NN
1. Overview
Neural Network is a subfield of machine learning that teach computer to process data in a way that is inspired by human brain. A typical neural network consists of interconnected neurons organized into layers, including an input layer, hidden layers, and an output layer. Each neuron receives and processes input data, passing the results along to the next layer.
@Image Source: https://raw.githubusercontent.com/BraydenZheng/img/main/uPic/Artificial-Intelligence-Neural-Network-Nodes-1024x670.jpg
2. Data Prep
Using the same amazon store sales data as before
I did following steps to clean optimize the data.
- Keep only numerical value as input feature, for training purpose
- Clean and format Numerical data
- Normailze data with standard scaler
- Outliers removal for some columns
- Discretize the rating column into 2 buckets, and take it as label, in order for classification purpose.
Code Step: https://github.com/BraydenZheng/Product_Recommendation/blob/master/nn/data_prepare.ipynb
Split training and testing data as 80%, 20% portion accordingly.
Lable used here will be rating column, which consist value [0, 1] to stand for good rating / bad rating.
Cleaned Data
3. Code
Model training and evaluation: https://github.com/BraydenZheng/Product_Recommendation/blob/master/nn/nn.ipynb
4. Results
This is basic 3 layers NN network using sigmoid activation function. In general, the library model MLPClassifier has good F-1 score 0.70, providing a balanced measure of both precision and recall. The accuracy is compartively low, which is only 62%.

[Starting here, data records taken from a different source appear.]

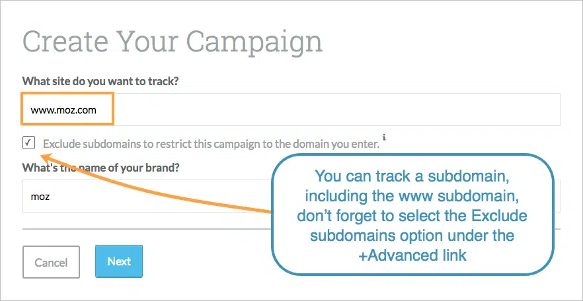583x301 pixels.
Task: Click the +Advanced link text in the callout
Action: [412, 255]
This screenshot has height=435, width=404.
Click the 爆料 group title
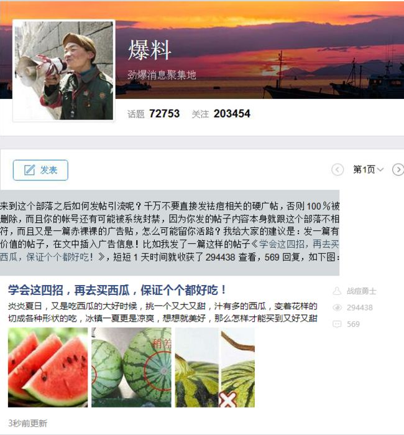click(149, 50)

Regarding to individual label recognizition, Label 0 prediction accuracy are obviously betten than label 1, possibly due to the lack of data and basic level of NN structure.
5. Conclusion
The neural network is a powerful tool for classification tasks. Even a simple NN with few layers and parameters can achieve good performance. However, NNs can also be resource-intensive and time-consuming to train. Striking a balance between resource usage and performance is an important consideration when choosing a NN model, particularly for retail stores with large datasets.